Saturday, June 11, 2016

Even conventional wisdom is starting to worry about insufficient government stimulus

The Institute for New Economic Thinking reports on recent respectable economic opinion encouraging government stimulus (Who's talking about getting fiscal? 06/10/2016)

"A wind of change is howling through the world’s economic institutions,” wrote the Guardian’s Larry Elliot Thursday. “Last week it was the International Monetary Fund saying that austerity could do more harm than good and that neoliberalism was not all it was cracked up to be. This week it is the turn of the Organisation for Economic Cooperation and Development to challenge the orthodoxy.”

He was referring to the latest policy outlook published by the Organization for Economic Cooperation and Development, which argued that the scale of the long-term growth crisis facing the industrialized economies required a strong fiscal response of the type disdained by neoliberal orthodoxy.
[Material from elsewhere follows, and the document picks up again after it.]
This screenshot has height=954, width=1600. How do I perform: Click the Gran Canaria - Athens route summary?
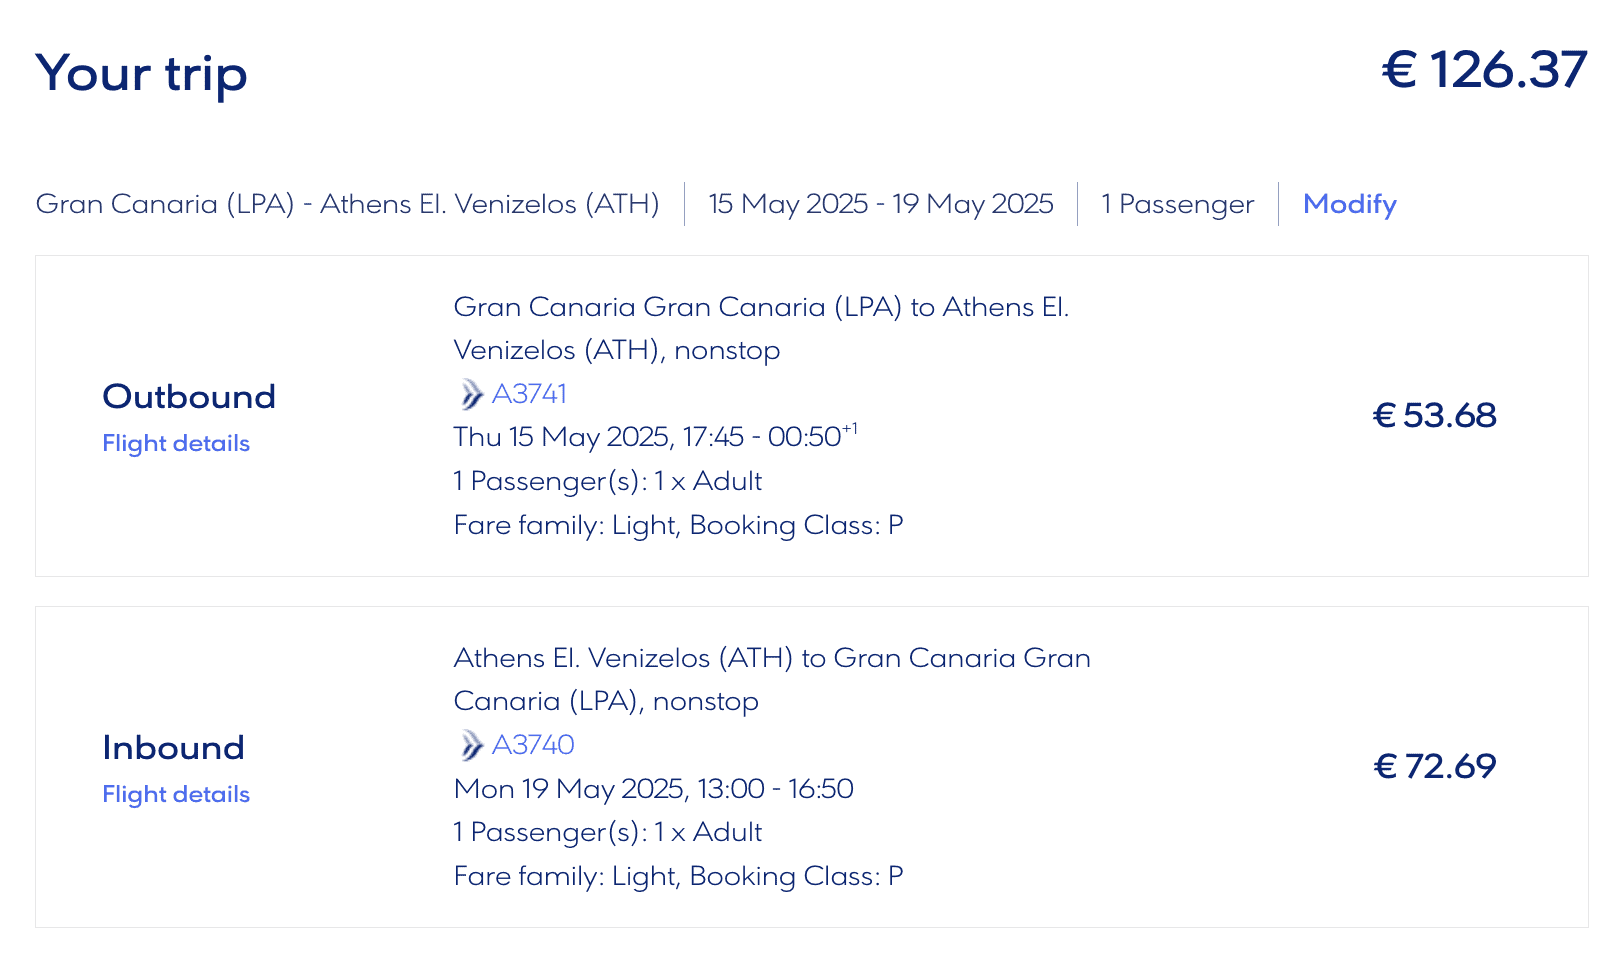[347, 204]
“Growth is flat in the advanced economies and has slowed in many of the emerging economies that have been the global locomotive since the crisis,” OECD Secretary-General Angel Gurría told the organization’s annual Ministerial Council meeting in Paris. “Slower productivity growth and rising inequality pose further challenges. Comprehensive policy action is urgently needed to ensure that we get off this disappointing growth path and propel our economies to levels that will safeguard living standards for all”.